DATASET EXCERPTS =
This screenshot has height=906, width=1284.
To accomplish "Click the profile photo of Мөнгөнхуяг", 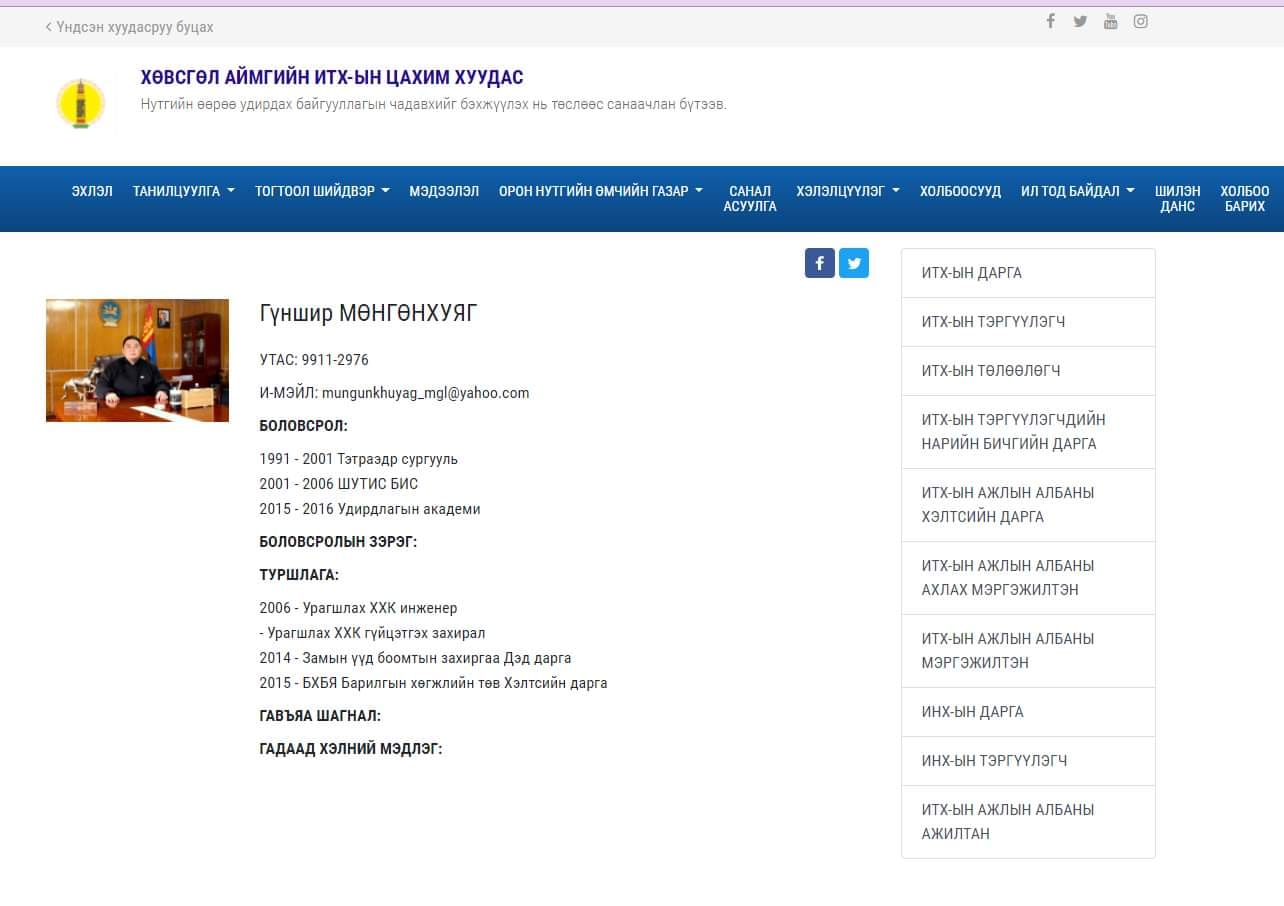I will pyautogui.click(x=137, y=360).
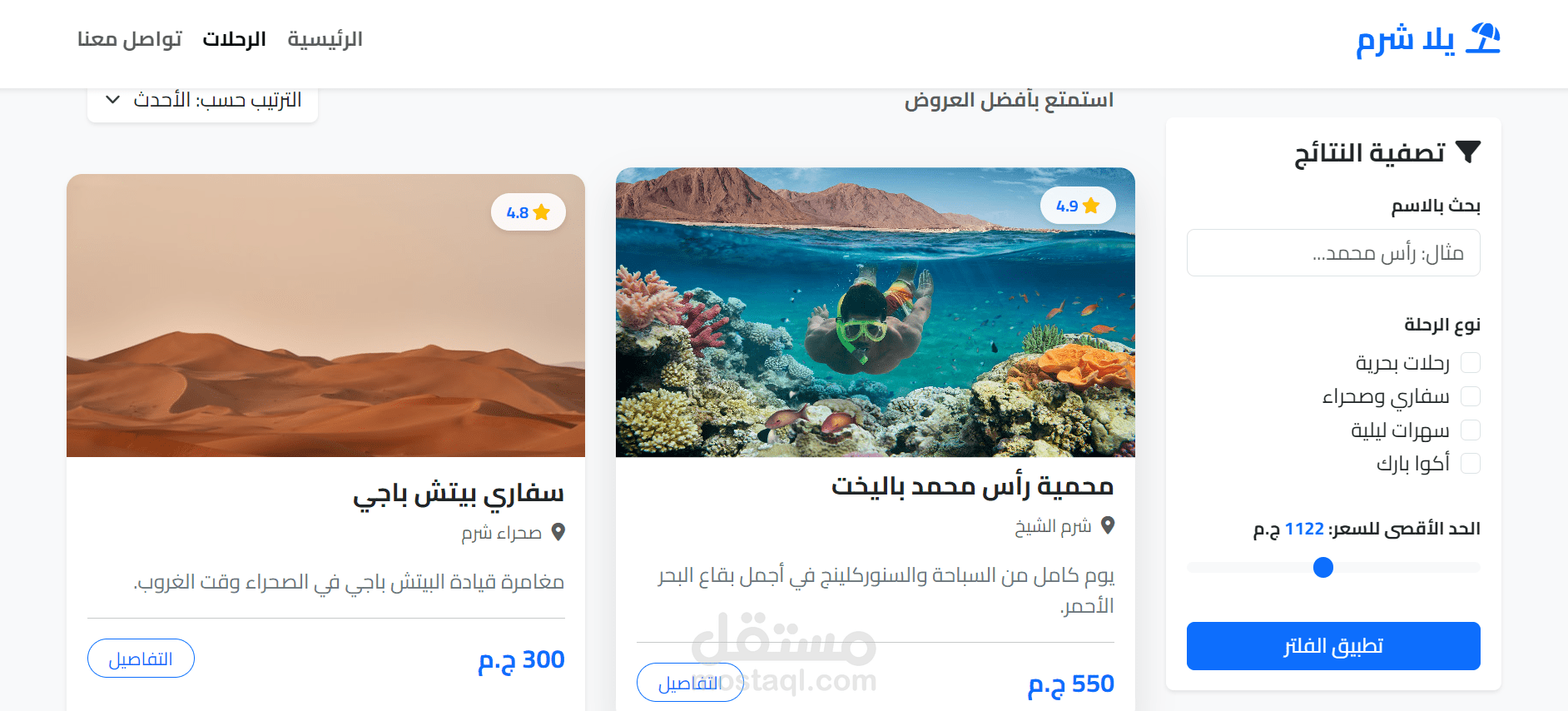Click the filter funnel icon
Viewport: 1568px width, 711px height.
coord(1468,152)
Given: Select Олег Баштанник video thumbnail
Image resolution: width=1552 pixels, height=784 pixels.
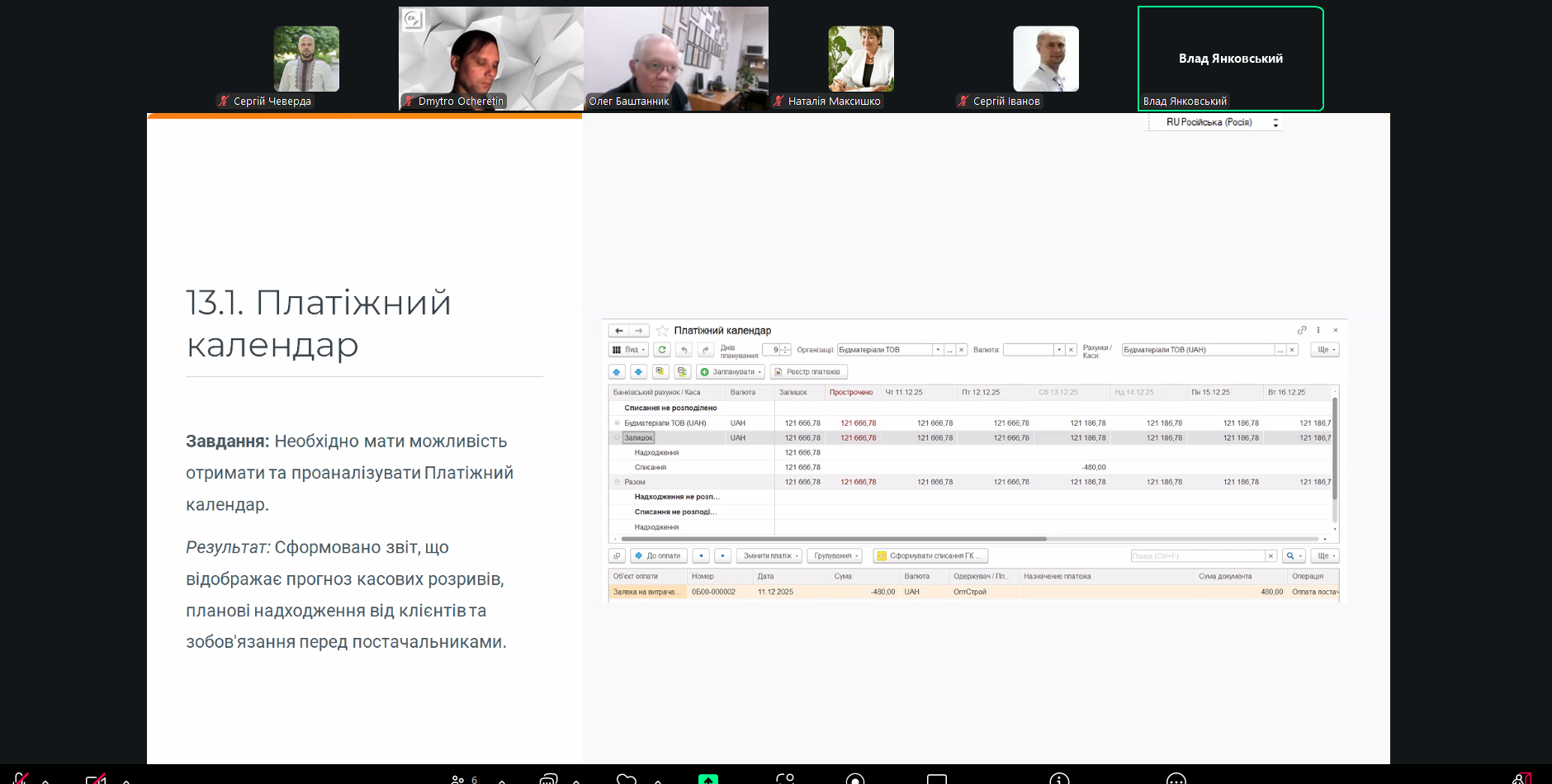Looking at the screenshot, I should [675, 59].
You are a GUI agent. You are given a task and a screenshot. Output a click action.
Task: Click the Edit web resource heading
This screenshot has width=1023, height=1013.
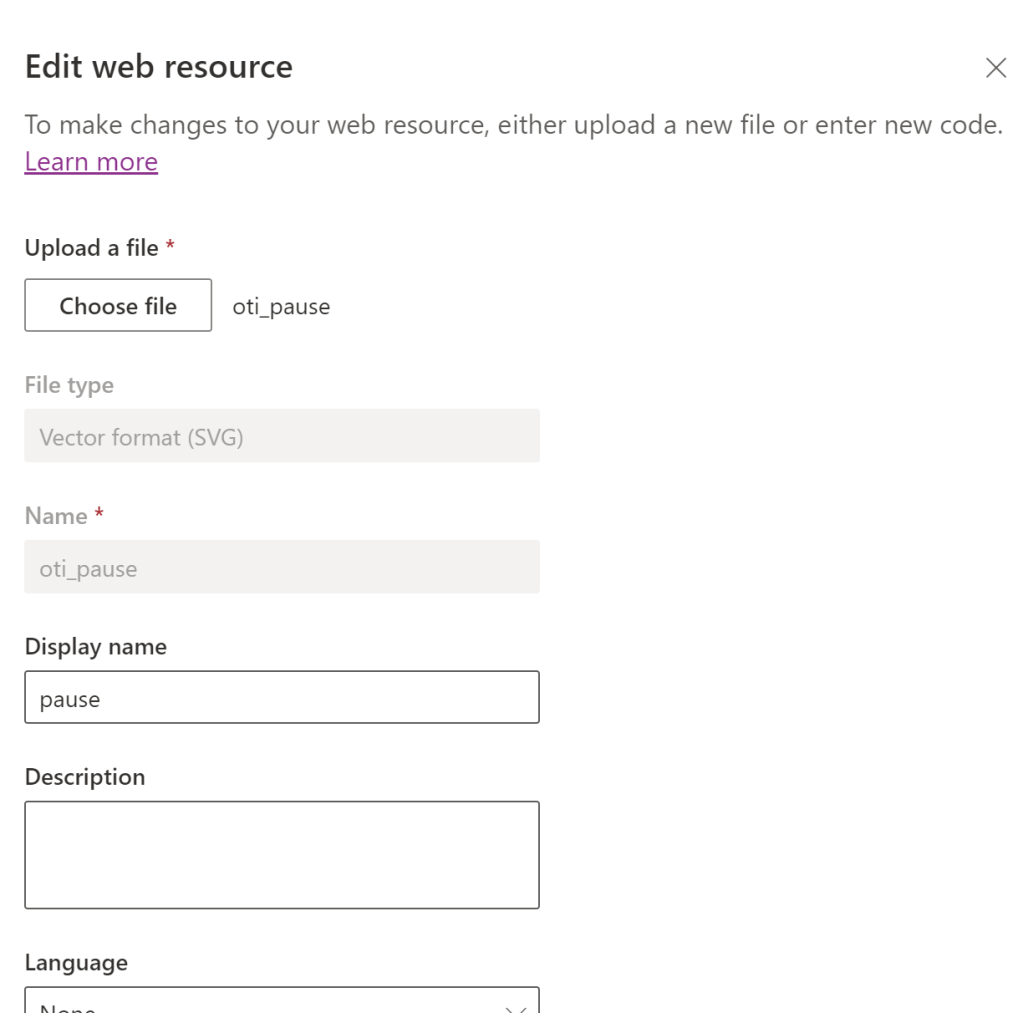[x=159, y=67]
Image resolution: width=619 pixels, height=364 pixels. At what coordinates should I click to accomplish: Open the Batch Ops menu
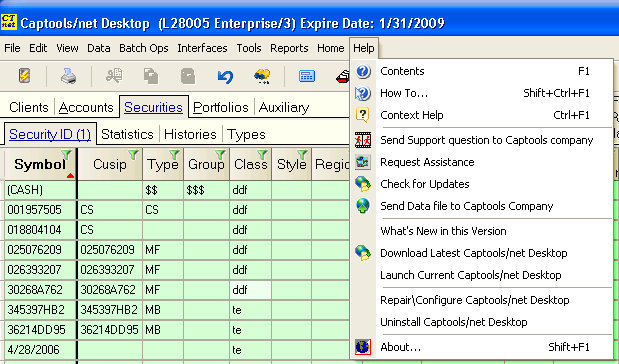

WHAT THIS TASK INVOLVES = Copy exactly and only this span: the line with "You are a GUI" through the final line of the entries, both ends included, with the pictures left out.

RESULT BELOW =
You are a GUI agent. You are given a task and a screenshot. Output a click action.
Task: Click the Edit web resource heading
This screenshot has width=1023, height=1013.
[x=159, y=67]
Image resolution: width=619 pixels, height=364 pixels. At what coordinates should I click to accomplish: Open the Batch Ops menu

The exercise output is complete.